The legislature made several efforts to simplify taxation laws. The Income Tax Act, 1922 was replaced by the Income Tax Ordinance, 1979 and this Ordinance has recently been replaced by the Income Tax Ordinance, 2001 but clarity and simplicity are in no way achieved. It is still a complex code and for developing understanding and awareness one would need an expert's opinion.
The legislature enacts the law and the CBR administers the same but the interpretation of the law is the prerogative of judiciary. The large number of pending cases in our courts awaiting judicial interpretation speaks of the volume of litigation in fiscal statute.
Unless an exporter is fully aware of the concessions made available, the objects of their promotion are difficult to achieve. Accordingly an attempt is made to consolidate the fiscal concessions in their historic perspective.
In the year 1992 the presumptive tax regime was introduced whereby exporter's liability under the Income Tax Ordinance, 1979 (since repealed) was fixed on the withholding of tax at the prescribed rates (ranging between 0.5% to 1%) from the export proceeds of goods realised by the banks.
An exporter is also entitled to discharge his tax liability in respect of similar goods sold locally at the same rate of tax as applicable to export proceeds. This concession is available only when local sales do not exceed 20% of the overall turnover.
The presumptive tax regime is also extended to indirect exporters who supply goods to a direct exporter under an inland back-to-back letter of credit or through a crossed cheque against a Special Purchase Order (SPO).
Accordingly, an indirect exporter while supplying goods under this arrangement is treated at par with the direct exporter and the rate of tax shall be the same as the rate applicable to the proceeds of the direct exporter by the bank.
This proposition clearly emerges from the following passage of CBR Circular No 6 of July 9, 2003.
(III) CONCESSIONAL WITHHOLDING TAX FOR INDIRECT EXPORTERS UNDER DTRE REGIME Under sub-section (3) of section 154, indirect exporters are already enjoying the facility of taxation at par with the direct exporters where payment is received under an inland back-to- back letter of credit or through a crossed cheque against a Special Purchase Order as explained in Circular No 24 of 1999.
In order to further boost exports, a new sub-section (3B) has been inserted in section 154 and this facility has also been extended now to an indirect exporter as defined in the Duty and Tax Remission for Export Rules, 2001 provided in Sub-Chapter 7 of Chapter XII of Customs Rules, 2001.
The new provision requires a DTRE direct exporter and an export house to deduct tax at the rates specified in Division IV of Part III of First Schedule at the time of making payment under a firm contract to such an indirect exporter. The sub-section (4) of section 154 has also been amended to make tax so deducted as discharge of final tax liability.
An exporter, who is charged to tax on exports proceeds which is also in final discharge of his liability under the Income Tax Ordinance, 2001, can legitimately claim refund of all other taxes collected / deducted related to its export business.

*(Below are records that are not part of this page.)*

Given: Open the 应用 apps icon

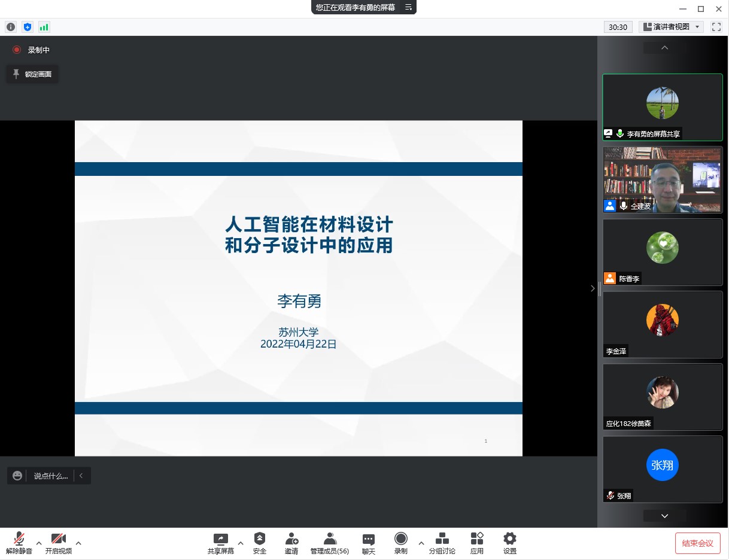Looking at the screenshot, I should click(476, 543).
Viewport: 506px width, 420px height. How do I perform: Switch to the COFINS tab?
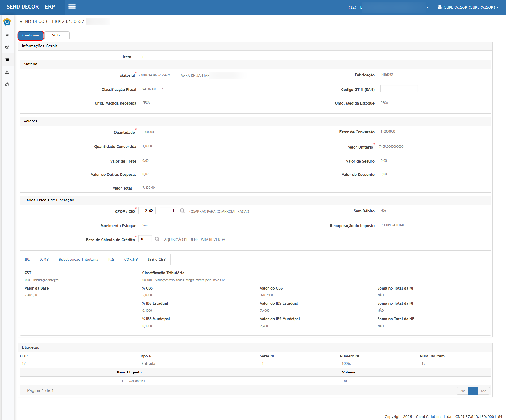tap(131, 259)
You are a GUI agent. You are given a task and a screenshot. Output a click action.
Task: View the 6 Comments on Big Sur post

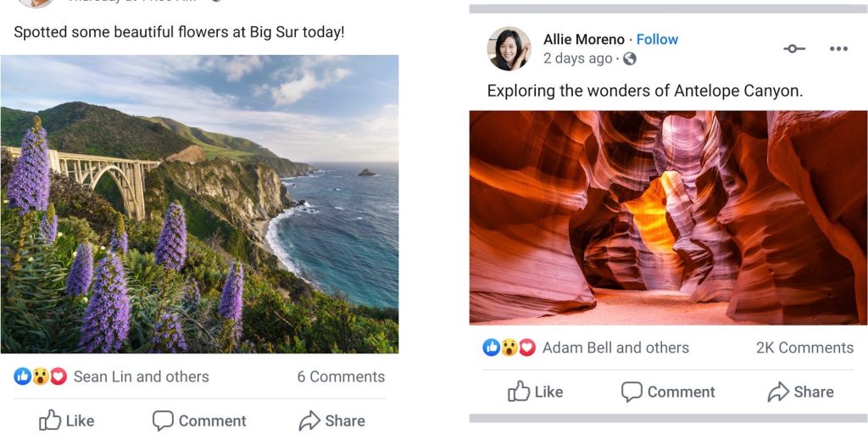341,376
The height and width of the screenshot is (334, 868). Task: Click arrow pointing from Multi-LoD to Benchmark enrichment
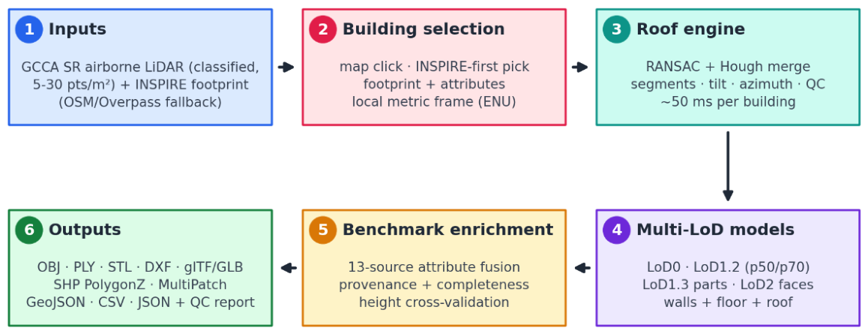(582, 268)
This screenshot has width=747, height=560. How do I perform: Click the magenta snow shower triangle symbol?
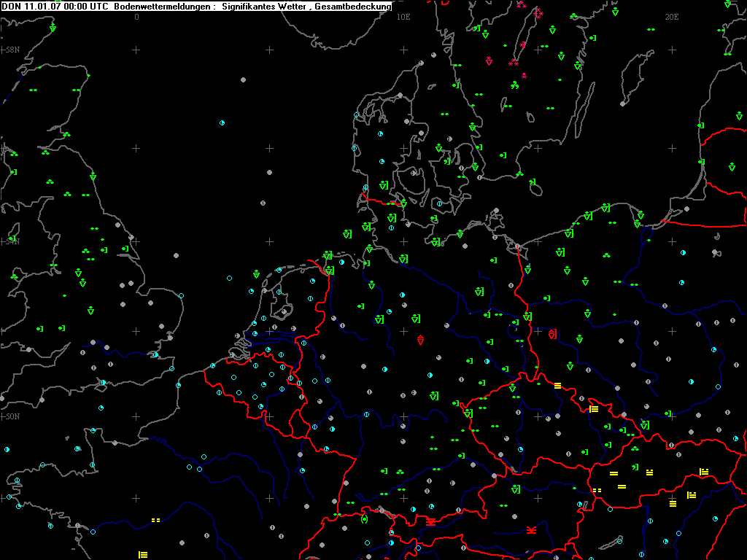489,61
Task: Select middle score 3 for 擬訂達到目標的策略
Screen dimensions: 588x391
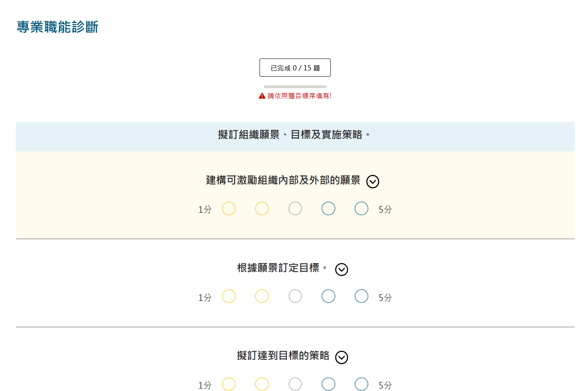Action: pos(295,384)
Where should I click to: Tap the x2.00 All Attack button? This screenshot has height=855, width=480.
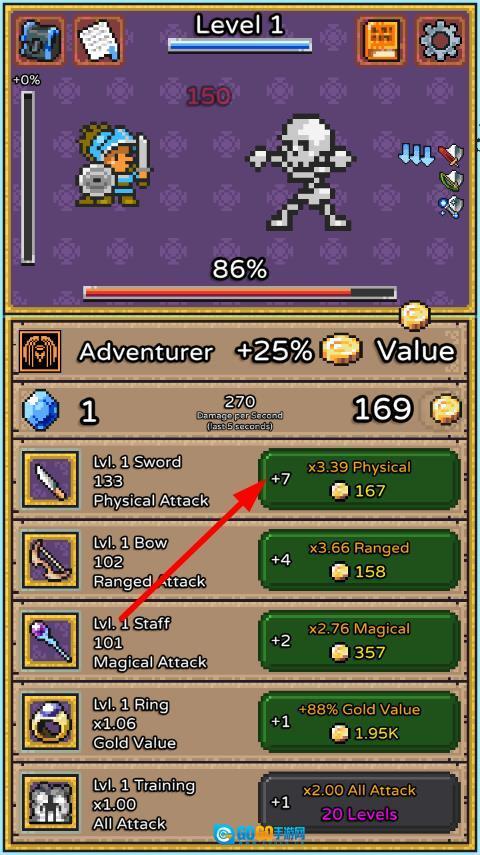tap(359, 803)
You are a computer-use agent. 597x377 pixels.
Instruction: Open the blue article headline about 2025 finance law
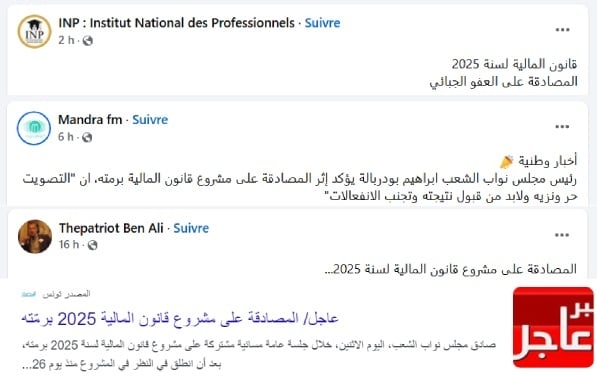coord(179,318)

Appreciating the difficulties in obtaining refunds from the tax department, exemptions are extended on importation of plant, machinery, material, etc. Moreover for a large number of specified industrial units exemption is granted from withholding of taxes on usage of electricity as well.

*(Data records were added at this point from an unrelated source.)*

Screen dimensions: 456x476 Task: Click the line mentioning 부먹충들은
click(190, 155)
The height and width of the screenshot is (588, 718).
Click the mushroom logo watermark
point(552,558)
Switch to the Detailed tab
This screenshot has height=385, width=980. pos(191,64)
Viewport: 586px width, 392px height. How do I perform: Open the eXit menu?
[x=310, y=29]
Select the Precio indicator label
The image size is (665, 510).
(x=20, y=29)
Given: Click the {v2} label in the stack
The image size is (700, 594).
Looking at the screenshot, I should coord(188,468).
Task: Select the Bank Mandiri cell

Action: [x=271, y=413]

The tax chargeable in respect of commission received by an export industry agent or an export buying house is equal to the rate of tax applicable to such exports to which it relates.
In a recent notification vide SRO 946(1) 2005 of September 12, 2005 the services of stitching, dying, printing, embroidery and washing provided to an exporter are deemed at par with direct exports liable to tax at the rates applicable to the items of export by the direct exporter.
The CBR has also clarified in a recent circular that the tax withholding on such services be carried out by the exporter to whom such services are rendered.
One would appreciate the attempts of the Federal Government to reduce the cost of the product to enable the exporters to promote exports.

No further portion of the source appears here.